■ **INPUT MATERIAL**
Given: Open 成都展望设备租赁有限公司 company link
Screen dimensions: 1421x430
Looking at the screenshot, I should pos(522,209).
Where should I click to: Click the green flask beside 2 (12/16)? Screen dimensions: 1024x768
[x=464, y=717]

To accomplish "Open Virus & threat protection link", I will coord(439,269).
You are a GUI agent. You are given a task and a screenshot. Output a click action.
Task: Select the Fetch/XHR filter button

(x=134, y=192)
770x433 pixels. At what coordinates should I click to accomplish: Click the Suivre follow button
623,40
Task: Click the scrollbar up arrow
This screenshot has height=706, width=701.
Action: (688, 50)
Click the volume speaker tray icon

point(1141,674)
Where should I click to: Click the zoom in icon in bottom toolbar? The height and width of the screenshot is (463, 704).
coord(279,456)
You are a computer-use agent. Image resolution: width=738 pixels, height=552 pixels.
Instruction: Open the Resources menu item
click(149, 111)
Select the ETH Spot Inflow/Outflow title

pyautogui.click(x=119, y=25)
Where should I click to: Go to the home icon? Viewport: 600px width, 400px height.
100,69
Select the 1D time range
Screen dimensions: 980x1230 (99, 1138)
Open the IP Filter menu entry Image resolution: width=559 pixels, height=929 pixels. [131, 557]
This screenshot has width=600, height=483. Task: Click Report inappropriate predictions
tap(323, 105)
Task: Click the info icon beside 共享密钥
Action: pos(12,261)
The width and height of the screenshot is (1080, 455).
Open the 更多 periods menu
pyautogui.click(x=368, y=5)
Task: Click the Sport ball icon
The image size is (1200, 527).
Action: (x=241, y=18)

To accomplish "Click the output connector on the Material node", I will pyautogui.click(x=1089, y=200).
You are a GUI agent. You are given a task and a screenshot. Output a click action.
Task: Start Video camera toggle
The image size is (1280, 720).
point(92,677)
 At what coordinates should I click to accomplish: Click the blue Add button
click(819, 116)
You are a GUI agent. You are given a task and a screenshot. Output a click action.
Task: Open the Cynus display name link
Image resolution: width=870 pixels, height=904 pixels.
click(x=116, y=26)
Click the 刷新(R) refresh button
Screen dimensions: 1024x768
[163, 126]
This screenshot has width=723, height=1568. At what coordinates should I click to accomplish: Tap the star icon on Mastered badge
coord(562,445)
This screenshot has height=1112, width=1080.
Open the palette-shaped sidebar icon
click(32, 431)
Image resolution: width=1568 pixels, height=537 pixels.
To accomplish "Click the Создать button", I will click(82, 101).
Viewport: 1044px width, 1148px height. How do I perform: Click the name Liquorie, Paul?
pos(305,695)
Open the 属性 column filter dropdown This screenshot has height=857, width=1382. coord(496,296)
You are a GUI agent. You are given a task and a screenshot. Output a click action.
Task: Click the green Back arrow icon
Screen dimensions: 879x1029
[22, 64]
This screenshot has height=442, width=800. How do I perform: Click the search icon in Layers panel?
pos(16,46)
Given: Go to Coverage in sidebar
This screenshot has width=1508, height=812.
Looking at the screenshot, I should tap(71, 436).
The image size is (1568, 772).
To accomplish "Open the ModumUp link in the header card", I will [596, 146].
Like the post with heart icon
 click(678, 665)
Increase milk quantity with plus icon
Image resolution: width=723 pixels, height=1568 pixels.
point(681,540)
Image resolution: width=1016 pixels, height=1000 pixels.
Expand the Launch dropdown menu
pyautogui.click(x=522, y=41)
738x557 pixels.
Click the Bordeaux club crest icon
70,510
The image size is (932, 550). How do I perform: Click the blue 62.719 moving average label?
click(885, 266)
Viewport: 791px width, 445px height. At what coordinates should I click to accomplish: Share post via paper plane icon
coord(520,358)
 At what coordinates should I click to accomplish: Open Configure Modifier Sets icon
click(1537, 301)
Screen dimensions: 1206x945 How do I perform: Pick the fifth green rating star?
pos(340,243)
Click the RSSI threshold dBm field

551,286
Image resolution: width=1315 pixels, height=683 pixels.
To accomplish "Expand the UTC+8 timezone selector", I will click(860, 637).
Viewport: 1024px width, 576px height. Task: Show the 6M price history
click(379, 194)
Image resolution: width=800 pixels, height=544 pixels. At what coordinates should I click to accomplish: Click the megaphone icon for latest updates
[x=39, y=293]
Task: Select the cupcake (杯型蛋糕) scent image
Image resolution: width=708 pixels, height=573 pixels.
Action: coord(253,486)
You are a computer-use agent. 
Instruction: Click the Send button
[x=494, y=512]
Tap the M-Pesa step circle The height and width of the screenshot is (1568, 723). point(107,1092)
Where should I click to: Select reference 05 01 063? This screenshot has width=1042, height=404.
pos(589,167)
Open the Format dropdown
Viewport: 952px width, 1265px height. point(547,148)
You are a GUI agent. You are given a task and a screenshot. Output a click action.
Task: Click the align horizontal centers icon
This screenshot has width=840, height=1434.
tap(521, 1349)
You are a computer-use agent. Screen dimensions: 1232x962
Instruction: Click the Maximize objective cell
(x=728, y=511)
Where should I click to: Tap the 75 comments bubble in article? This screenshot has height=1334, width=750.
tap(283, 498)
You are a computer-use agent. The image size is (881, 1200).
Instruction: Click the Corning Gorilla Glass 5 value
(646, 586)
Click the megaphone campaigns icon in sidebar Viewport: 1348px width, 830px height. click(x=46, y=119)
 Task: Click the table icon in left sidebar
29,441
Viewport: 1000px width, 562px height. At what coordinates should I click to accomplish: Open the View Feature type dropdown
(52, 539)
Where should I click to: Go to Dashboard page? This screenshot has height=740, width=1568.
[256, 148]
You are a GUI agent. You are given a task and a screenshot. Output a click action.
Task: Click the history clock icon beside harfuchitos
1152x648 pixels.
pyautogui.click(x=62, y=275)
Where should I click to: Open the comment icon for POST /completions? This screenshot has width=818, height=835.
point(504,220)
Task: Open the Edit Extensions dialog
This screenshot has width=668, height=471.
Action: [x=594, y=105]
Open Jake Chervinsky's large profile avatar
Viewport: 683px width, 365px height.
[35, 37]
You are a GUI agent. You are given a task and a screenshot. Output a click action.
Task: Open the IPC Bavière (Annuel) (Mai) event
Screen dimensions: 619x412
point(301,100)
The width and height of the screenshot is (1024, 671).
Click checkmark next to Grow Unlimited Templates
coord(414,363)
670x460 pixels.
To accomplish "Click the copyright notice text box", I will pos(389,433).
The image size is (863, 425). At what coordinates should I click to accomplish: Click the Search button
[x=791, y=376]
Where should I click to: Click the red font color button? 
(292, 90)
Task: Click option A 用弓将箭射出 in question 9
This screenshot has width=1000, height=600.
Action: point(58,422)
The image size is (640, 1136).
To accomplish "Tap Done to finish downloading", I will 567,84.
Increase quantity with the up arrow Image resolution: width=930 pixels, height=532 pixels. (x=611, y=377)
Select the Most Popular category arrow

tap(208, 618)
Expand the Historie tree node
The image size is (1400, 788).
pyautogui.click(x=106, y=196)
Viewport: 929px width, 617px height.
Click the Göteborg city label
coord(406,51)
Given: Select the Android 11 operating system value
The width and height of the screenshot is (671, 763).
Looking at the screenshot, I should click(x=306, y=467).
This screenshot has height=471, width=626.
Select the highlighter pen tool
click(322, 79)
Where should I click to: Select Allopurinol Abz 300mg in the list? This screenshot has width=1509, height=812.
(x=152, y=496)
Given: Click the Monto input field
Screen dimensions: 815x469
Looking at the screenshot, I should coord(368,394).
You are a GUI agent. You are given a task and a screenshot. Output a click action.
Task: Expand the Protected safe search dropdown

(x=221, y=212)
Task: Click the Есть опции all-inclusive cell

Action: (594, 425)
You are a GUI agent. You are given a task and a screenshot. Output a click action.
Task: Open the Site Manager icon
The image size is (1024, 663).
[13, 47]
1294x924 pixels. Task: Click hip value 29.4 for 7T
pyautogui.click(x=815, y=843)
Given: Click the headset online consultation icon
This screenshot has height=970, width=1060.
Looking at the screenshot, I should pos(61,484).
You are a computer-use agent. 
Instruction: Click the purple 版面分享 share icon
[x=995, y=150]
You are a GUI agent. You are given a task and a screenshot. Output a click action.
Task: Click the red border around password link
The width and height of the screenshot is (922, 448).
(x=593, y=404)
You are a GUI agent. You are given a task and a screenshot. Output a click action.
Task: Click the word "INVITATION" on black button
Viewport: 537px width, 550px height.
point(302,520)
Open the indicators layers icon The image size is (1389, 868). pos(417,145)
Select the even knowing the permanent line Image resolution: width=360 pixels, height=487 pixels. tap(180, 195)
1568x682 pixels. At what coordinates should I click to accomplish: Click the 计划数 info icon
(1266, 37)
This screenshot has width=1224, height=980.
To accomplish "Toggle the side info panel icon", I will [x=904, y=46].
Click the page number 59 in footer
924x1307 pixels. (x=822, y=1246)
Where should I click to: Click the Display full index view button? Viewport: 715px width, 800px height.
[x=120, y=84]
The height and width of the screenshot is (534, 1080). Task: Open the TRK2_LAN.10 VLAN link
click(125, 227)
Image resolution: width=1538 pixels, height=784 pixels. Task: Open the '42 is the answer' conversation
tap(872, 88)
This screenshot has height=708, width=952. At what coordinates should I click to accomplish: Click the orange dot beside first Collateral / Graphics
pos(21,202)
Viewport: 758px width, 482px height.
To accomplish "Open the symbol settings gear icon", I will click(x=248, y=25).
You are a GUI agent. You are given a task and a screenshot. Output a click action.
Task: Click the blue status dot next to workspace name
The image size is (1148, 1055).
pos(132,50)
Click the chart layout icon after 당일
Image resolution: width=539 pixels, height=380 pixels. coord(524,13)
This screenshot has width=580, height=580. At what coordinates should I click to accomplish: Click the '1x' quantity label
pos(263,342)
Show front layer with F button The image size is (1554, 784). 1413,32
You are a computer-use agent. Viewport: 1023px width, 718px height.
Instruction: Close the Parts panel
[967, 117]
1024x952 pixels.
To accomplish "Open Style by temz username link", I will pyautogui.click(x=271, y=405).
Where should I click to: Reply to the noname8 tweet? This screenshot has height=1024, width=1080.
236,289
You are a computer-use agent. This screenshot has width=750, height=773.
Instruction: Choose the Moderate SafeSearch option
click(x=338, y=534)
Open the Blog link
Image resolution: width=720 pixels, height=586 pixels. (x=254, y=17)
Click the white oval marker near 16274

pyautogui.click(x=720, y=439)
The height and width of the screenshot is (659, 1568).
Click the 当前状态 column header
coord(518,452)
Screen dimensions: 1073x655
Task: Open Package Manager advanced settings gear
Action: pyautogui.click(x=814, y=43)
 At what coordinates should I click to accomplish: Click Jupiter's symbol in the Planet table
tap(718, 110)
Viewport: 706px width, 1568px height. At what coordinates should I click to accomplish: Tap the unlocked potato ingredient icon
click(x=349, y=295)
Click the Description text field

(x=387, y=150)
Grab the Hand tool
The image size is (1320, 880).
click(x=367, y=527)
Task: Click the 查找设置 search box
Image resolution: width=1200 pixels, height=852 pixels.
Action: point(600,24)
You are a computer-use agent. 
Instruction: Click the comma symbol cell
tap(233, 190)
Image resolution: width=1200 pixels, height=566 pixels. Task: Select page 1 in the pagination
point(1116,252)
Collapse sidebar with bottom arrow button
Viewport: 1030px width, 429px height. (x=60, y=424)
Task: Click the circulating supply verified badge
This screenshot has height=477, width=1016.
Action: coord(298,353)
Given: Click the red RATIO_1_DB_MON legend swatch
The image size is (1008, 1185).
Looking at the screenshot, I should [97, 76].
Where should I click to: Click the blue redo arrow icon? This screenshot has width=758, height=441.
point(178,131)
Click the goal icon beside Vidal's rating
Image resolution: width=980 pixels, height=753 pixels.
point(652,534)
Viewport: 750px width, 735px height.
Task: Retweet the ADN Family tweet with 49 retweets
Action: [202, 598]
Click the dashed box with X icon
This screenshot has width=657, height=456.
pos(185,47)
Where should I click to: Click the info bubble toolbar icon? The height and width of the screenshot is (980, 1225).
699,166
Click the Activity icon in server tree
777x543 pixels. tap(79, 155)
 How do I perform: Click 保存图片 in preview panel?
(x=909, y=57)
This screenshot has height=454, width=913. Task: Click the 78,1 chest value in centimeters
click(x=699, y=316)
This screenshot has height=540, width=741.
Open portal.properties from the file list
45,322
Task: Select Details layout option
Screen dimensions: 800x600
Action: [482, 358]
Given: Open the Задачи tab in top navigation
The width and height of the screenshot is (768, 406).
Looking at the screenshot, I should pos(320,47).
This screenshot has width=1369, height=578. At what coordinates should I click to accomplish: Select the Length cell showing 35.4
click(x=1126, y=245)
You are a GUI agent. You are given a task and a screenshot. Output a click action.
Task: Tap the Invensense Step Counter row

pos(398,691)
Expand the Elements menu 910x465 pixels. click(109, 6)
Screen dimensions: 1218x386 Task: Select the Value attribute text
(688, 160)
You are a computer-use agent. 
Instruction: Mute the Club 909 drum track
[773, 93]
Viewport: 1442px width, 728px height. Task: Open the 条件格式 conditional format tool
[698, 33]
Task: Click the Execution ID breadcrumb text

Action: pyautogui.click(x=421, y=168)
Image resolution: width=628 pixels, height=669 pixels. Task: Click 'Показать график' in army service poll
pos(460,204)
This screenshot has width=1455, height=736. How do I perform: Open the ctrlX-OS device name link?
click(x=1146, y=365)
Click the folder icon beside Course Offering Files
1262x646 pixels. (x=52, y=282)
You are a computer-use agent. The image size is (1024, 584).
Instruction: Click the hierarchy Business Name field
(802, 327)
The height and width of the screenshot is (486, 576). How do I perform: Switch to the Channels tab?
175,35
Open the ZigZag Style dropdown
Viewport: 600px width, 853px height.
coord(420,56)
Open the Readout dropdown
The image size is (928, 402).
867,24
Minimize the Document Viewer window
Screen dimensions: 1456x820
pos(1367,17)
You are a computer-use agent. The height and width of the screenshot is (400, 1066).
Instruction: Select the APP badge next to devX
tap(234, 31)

■ **EXERCISE**
Look through the entries above. Extract each line with the word "node".

■ **RESULT OF THIS EXERCISE**
To accomplish "Click the output connector on the Material node", I will pyautogui.click(x=1089, y=200).
Expand the Historie tree node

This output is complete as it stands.